Records for the task:
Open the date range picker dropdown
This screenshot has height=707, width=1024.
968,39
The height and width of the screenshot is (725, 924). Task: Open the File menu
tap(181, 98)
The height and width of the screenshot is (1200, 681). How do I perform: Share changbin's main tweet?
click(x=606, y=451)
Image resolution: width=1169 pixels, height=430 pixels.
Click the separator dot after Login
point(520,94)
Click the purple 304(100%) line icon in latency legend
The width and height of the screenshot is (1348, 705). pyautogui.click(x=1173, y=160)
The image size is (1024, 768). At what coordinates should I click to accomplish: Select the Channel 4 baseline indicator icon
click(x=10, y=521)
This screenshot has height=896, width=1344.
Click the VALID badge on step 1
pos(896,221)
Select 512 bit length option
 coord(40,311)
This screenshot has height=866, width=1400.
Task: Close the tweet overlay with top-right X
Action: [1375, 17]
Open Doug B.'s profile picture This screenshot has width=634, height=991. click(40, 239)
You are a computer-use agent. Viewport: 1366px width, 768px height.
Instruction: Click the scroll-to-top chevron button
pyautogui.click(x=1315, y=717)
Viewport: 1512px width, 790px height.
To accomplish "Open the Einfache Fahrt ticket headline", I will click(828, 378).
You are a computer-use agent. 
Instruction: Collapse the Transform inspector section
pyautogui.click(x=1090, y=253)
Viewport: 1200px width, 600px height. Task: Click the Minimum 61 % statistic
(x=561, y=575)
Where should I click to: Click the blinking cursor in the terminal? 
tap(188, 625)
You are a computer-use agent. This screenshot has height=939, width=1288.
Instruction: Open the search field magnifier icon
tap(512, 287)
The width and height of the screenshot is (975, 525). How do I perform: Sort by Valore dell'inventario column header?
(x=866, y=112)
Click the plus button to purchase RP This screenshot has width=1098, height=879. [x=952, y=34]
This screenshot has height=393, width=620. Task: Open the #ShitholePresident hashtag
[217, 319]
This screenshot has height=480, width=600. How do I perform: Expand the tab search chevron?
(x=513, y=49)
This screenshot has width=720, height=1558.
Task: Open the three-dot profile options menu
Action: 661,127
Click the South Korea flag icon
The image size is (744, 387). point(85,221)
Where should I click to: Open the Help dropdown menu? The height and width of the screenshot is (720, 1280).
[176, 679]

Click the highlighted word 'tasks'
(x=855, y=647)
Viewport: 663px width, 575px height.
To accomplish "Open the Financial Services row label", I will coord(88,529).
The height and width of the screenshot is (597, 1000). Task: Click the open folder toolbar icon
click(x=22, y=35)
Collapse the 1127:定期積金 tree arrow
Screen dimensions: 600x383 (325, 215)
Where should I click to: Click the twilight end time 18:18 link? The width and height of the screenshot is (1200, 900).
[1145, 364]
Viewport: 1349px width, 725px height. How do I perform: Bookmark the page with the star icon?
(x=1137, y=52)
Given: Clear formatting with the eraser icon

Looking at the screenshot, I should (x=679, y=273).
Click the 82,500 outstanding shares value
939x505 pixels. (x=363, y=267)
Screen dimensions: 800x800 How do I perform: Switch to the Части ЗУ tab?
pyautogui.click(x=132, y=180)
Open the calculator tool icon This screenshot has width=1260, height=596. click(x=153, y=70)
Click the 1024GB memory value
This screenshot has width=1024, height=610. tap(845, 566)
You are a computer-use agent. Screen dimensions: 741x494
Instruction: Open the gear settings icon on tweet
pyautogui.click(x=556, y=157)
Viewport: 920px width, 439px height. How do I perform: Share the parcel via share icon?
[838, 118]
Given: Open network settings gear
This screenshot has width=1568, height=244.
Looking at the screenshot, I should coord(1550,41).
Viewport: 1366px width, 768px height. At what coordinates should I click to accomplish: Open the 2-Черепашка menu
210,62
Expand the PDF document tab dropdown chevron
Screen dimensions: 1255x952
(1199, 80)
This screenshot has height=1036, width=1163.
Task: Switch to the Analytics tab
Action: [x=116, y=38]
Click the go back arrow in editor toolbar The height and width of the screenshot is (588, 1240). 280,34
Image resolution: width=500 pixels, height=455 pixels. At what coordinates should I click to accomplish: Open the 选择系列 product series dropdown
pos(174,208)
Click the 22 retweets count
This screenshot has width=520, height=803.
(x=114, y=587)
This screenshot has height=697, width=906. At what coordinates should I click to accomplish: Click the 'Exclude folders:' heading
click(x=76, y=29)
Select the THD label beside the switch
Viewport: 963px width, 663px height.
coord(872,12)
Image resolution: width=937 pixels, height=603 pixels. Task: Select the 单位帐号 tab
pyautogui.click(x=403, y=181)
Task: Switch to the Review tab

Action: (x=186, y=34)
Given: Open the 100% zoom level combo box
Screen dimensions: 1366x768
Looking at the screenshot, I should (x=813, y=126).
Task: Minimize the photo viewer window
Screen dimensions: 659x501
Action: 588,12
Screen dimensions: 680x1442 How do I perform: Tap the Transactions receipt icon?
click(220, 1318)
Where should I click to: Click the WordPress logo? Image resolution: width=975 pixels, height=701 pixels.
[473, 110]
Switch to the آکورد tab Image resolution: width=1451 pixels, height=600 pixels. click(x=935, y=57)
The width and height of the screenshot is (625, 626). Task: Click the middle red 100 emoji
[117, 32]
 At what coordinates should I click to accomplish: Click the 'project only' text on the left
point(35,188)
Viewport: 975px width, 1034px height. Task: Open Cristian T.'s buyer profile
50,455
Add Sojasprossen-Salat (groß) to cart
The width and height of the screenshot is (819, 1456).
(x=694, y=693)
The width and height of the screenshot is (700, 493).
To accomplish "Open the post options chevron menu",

What you need to do:
Copy out the lines above exactly, beginning at the one that contains "Given: Open network settings gear" and ending at the one that contains "Click the go".

Your response:
Given: Open network settings gear
This screenshot has width=1568, height=244.
Looking at the screenshot, I should coord(1550,41).
Viewport: 1366px width, 768px height. At what coordinates should I click to accomplish: Open the 2-Черепашка menu
210,62
Expand the PDF document tab dropdown chevron
Screen dimensions: 1255x952
(1199, 80)
This screenshot has height=1036, width=1163.
Task: Switch to the Analytics tab
Action: [x=116, y=38]
Click the go back arrow in editor toolbar The height and width of the screenshot is (588, 1240). 280,34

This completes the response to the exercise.